Egan argues the district, through the years, disclosed the confidential information to Ferry as a school official with a legitimate educational interest. He also claimed Ferry was unaware of the policies she violated, which means it was not a willful and persistent violation of these policies.

Marriott claims Ferry's contract required her to acknowledge and comply with board policies, and she completed training on confidentiality and student records. He argued Ferry did not have a legitimate educational interest because she transferred the files for personal purposes and was not a school official at the time.

"In this case, specifically, we are looking at whether the district had policies, procedures, regulations in place to protect this data and if Ferry knew of that — she did," Marriott said. "She signed off on it. She was trained on it. It was in her contract."

Marriott claims Ferry attempted to transfer the district's entire Google Drive. She allegedly transferred more than 19,000 files, including 3,000 personally identifiable details of more than 1,300 students.

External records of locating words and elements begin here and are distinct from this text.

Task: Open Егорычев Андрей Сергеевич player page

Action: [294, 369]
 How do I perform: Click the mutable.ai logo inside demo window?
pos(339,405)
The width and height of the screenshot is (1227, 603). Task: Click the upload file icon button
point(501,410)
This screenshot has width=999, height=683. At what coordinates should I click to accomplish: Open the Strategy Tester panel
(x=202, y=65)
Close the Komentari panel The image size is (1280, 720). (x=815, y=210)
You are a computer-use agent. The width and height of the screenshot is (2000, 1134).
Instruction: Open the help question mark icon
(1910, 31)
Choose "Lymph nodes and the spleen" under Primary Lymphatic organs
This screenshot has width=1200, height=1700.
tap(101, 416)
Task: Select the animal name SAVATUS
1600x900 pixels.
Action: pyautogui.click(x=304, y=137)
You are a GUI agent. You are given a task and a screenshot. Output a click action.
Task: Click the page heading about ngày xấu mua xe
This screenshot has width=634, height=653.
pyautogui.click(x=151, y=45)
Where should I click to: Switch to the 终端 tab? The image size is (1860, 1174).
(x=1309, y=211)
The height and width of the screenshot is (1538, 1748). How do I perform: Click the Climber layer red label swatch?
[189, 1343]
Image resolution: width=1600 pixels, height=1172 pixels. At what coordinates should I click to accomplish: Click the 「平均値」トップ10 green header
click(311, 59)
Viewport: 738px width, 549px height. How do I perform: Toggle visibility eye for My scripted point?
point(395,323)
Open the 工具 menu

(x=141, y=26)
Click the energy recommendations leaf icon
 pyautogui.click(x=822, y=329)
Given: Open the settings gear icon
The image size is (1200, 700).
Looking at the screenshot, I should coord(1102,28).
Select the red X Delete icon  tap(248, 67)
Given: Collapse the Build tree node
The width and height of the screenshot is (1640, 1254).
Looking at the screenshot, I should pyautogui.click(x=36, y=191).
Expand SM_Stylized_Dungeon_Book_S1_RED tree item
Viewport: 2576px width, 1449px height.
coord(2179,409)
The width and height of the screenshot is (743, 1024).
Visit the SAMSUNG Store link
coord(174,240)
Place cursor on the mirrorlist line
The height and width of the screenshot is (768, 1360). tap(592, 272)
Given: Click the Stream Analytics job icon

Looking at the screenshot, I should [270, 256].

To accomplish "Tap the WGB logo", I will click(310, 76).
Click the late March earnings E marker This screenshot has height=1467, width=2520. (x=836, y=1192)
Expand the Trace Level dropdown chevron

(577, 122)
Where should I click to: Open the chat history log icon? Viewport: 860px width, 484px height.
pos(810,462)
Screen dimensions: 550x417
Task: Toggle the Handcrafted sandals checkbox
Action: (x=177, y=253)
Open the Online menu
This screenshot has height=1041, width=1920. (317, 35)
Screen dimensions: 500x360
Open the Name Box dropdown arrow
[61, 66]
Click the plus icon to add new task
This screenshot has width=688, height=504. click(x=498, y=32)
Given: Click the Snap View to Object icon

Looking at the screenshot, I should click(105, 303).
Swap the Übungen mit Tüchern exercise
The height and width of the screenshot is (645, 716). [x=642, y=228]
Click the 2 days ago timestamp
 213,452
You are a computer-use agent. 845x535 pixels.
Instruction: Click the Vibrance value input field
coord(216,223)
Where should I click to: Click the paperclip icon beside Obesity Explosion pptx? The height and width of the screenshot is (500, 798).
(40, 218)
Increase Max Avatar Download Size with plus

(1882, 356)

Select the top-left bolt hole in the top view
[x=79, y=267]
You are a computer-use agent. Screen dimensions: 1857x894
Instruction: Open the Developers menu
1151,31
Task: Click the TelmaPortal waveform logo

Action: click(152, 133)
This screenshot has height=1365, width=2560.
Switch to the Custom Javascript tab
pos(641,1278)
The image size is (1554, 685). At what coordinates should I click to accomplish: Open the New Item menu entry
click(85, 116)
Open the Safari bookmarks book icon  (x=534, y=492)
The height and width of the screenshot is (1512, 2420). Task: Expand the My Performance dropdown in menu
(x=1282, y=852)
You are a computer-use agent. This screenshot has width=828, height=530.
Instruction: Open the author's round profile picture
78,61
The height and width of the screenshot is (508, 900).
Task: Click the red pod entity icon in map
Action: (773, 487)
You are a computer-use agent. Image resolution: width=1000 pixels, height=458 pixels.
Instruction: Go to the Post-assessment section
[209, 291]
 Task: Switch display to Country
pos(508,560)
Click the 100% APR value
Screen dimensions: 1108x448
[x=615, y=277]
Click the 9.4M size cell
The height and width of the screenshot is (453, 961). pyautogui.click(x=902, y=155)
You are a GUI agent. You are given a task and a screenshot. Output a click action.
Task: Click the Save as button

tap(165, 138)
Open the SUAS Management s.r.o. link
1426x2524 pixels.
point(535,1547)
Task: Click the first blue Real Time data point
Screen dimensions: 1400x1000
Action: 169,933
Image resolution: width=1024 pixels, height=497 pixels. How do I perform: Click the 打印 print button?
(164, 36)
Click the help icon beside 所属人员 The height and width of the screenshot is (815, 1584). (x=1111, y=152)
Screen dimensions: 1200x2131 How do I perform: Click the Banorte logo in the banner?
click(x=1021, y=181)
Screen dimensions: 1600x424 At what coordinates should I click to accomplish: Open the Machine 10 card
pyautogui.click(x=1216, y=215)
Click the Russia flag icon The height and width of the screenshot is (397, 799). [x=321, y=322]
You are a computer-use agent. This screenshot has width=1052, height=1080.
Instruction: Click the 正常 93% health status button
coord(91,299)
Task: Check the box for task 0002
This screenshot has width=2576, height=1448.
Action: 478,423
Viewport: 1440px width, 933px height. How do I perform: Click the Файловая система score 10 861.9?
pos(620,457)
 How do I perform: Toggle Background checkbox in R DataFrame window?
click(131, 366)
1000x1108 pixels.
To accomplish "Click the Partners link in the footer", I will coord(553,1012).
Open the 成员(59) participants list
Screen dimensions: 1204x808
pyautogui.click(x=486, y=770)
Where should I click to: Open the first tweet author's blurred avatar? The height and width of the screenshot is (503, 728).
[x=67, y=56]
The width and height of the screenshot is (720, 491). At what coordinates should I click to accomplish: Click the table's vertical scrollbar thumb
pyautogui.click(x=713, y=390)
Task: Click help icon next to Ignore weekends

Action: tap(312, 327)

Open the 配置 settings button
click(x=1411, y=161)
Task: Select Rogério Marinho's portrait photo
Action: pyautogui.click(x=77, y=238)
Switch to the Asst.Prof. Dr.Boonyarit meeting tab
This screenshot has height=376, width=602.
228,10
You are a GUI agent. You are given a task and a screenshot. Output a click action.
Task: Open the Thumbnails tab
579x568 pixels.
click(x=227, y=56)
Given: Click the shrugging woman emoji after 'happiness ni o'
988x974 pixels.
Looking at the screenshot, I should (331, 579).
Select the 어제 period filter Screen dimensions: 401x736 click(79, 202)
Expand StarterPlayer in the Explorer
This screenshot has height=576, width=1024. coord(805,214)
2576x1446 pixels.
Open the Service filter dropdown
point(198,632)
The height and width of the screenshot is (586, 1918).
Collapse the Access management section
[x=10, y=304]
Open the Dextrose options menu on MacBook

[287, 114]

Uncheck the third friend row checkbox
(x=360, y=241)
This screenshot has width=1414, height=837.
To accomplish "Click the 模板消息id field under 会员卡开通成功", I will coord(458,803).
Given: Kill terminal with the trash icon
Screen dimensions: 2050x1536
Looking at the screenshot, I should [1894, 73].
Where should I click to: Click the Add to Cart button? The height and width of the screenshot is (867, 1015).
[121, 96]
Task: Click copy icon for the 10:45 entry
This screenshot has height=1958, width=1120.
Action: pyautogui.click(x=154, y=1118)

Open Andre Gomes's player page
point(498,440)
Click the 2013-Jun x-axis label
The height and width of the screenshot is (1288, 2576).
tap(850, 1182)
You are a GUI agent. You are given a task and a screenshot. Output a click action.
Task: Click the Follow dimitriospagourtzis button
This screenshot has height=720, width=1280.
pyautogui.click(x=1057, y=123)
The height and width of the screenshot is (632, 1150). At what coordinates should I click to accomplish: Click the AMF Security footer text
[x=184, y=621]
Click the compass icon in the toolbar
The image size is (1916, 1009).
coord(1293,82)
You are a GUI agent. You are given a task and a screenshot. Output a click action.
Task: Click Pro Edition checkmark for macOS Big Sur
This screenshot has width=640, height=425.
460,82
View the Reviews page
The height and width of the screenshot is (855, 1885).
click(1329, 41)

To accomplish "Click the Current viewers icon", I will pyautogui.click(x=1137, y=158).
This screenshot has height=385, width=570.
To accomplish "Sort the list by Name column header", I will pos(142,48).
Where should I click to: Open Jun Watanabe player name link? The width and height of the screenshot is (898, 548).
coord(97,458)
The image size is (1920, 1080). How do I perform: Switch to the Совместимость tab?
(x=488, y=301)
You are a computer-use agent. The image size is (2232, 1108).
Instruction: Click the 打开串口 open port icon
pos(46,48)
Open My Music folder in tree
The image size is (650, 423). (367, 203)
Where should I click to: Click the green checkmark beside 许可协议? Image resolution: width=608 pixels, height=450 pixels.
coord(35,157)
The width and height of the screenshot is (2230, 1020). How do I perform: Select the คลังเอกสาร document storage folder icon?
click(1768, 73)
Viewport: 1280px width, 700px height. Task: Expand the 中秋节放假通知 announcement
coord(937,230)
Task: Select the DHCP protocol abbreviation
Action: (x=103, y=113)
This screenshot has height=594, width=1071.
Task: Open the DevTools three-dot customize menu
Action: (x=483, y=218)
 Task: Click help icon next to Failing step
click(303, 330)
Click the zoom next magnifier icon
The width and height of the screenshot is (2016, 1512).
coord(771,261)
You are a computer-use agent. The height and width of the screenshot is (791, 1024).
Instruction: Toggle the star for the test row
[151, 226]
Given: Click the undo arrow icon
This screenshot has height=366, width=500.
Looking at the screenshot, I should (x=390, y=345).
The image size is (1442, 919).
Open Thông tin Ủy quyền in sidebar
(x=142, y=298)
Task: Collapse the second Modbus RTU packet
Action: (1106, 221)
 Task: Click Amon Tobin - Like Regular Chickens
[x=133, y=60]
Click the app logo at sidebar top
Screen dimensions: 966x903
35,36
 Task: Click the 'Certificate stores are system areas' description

"This required the district to contact each and every one of the students' families to indicate their personally identifiable medical records, physical therapy records (and) special education records had been taken from the district and were being held on a personal Google Drive by Miss Ferry that the district no longer had control of," Marriott said.

Marriott also alleged Tuesday that Ferry modified the files in an effort to hide proof she was sharing the files with a personal account, arguing this is proof of a willful and persistent violation. This is not in the findings of fact and conclusions of law, and this allegation was not raised in the Circuit Court, Egan said.

"That's not something we have covered," Egan said. "In an administrative appeal, they are locked into the record, and the board is doing everything they can to run from paragraph 12 in the conclusions of law that says the one and only thing that they found (was) 'the board finds that the disclosure of the district's files containing confidential student information to a personal Google account to be a willful violation of board policies.' The board doesn't consider and doesn't address the remaining allegations."